Give back the entries exactly, ending with the "You are a computer-use agent. Screen" line.

--- Data in this exercise ---

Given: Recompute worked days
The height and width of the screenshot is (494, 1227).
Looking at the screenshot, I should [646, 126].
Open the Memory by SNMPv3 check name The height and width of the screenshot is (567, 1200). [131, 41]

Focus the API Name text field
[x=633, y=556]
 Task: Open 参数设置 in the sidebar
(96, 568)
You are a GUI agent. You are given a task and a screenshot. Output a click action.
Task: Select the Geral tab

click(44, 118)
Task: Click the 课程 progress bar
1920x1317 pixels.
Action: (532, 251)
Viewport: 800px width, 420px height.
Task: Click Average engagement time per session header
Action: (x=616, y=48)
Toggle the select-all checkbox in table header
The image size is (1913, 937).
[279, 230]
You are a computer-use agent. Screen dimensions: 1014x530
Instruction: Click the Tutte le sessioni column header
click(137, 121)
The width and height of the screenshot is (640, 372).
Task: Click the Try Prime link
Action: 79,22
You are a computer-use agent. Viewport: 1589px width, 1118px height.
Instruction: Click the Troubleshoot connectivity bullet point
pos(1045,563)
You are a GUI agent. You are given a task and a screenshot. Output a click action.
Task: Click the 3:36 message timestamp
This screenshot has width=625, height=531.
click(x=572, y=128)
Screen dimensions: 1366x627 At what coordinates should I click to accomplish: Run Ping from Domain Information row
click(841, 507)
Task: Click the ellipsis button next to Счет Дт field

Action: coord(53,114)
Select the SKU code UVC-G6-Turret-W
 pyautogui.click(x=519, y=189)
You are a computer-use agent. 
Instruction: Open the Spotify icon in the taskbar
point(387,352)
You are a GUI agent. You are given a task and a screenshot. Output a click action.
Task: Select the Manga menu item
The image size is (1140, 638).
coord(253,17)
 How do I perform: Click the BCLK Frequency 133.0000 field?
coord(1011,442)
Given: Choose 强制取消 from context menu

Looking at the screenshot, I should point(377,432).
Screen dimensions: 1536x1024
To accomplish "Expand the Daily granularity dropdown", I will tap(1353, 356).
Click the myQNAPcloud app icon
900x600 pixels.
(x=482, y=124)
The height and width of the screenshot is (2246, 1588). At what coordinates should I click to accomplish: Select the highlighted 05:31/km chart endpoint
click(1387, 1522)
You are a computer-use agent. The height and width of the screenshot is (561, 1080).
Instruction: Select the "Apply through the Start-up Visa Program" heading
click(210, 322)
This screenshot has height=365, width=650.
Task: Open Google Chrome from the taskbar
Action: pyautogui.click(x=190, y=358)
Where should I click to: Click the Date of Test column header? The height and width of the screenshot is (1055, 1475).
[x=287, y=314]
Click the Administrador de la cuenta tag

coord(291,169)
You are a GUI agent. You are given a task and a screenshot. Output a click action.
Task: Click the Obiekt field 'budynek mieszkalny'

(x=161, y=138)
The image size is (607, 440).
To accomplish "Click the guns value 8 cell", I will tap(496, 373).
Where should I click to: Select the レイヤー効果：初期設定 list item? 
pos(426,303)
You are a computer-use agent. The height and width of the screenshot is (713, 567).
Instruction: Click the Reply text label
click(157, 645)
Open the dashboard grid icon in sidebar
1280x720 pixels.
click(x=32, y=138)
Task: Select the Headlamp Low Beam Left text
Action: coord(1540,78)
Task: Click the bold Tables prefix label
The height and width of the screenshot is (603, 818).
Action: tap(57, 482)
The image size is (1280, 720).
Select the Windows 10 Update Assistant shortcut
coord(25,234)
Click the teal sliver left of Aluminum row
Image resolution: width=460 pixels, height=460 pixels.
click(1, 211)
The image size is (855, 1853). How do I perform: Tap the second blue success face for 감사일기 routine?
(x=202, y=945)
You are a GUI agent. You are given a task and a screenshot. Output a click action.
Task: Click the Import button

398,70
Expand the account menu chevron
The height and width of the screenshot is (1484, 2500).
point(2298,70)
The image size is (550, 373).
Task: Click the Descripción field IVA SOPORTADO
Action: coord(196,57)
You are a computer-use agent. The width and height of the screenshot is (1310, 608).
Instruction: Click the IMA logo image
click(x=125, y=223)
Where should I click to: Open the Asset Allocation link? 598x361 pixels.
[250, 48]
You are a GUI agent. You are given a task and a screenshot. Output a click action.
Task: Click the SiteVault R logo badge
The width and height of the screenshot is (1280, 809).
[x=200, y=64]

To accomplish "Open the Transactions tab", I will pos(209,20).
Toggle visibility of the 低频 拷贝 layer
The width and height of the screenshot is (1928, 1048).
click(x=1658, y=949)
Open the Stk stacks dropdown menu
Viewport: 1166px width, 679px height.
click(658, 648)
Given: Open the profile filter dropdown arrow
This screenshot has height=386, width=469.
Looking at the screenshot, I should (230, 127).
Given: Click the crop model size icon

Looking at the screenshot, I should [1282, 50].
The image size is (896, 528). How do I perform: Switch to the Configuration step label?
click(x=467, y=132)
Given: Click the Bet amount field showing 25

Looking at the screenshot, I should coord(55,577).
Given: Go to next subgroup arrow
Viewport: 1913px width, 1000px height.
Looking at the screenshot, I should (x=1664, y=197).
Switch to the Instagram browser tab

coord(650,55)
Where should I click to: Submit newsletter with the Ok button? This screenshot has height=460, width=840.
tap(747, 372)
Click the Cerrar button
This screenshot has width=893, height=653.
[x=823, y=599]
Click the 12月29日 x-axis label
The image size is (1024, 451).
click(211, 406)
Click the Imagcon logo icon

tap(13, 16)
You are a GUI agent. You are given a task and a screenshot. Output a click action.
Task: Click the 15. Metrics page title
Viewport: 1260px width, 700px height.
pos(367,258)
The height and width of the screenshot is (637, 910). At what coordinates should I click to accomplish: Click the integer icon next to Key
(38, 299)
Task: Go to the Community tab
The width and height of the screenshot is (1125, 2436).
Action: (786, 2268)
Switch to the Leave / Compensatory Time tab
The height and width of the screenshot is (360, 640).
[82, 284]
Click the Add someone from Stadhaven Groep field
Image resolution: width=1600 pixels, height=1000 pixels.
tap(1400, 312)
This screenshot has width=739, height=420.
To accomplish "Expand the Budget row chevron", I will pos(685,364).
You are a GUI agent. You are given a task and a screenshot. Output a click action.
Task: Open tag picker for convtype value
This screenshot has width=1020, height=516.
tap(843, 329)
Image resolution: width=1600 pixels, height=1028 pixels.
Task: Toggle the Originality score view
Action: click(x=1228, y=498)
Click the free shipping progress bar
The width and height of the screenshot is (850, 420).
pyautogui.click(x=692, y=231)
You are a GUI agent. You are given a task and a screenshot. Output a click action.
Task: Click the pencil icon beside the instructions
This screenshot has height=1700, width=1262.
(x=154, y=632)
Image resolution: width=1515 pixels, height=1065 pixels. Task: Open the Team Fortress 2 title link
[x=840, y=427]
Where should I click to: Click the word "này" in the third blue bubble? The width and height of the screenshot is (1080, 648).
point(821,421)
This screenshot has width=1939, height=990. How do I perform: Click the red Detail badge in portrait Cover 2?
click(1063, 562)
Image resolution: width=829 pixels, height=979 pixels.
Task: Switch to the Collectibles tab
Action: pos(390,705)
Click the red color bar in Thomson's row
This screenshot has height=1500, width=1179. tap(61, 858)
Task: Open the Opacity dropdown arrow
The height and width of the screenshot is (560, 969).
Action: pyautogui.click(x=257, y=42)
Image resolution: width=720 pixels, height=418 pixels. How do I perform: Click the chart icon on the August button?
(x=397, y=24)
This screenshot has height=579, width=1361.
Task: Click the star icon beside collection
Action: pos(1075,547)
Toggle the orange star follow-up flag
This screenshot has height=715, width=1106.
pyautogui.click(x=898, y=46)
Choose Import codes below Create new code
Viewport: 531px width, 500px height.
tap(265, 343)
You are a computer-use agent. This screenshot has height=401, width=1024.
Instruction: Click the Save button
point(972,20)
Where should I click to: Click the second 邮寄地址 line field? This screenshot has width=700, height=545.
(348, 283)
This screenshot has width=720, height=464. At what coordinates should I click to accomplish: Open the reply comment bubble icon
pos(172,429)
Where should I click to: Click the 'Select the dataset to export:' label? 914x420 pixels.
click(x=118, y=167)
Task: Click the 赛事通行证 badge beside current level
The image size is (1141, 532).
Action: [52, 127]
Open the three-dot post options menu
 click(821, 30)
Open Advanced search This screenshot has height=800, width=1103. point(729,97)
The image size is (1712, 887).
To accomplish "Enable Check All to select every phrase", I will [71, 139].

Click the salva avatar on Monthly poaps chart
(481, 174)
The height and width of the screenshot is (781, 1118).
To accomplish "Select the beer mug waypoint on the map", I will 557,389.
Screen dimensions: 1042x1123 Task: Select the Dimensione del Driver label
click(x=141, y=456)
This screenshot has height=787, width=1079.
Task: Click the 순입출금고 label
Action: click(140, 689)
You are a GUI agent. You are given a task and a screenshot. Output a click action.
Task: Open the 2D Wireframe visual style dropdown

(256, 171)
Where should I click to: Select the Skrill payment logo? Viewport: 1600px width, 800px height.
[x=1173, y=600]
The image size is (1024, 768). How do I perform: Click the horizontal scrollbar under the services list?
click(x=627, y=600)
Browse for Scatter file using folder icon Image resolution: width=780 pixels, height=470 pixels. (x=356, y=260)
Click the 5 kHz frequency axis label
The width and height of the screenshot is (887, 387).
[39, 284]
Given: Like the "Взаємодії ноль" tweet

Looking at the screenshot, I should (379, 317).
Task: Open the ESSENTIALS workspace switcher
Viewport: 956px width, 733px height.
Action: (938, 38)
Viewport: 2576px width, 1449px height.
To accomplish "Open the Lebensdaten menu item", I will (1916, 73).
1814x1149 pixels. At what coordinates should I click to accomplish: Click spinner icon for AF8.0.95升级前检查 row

---

Solution for this problem →
Given: Recompute worked days
The height and width of the screenshot is (494, 1227).
Looking at the screenshot, I should [646, 126].
Open the Memory by SNMPv3 check name The height and width of the screenshot is (567, 1200). [131, 41]

Focus the API Name text field
[x=633, y=556]
 Task: Open 参数设置 in the sidebar
(96, 568)
You are a GUI agent. You are given a task and a screenshot. Output a click action.
Task: Select the Geral tab

click(44, 118)
Task: Click the 课程 progress bar
1920x1317 pixels.
Action: (532, 251)
Viewport: 800px width, 420px height.
Task: Click Average engagement time per session header
Action: (x=616, y=48)
Toggle the select-all checkbox in table header
The image size is (1913, 937).
[279, 230]
You are a computer-use agent. Screen dimensions: 1014x530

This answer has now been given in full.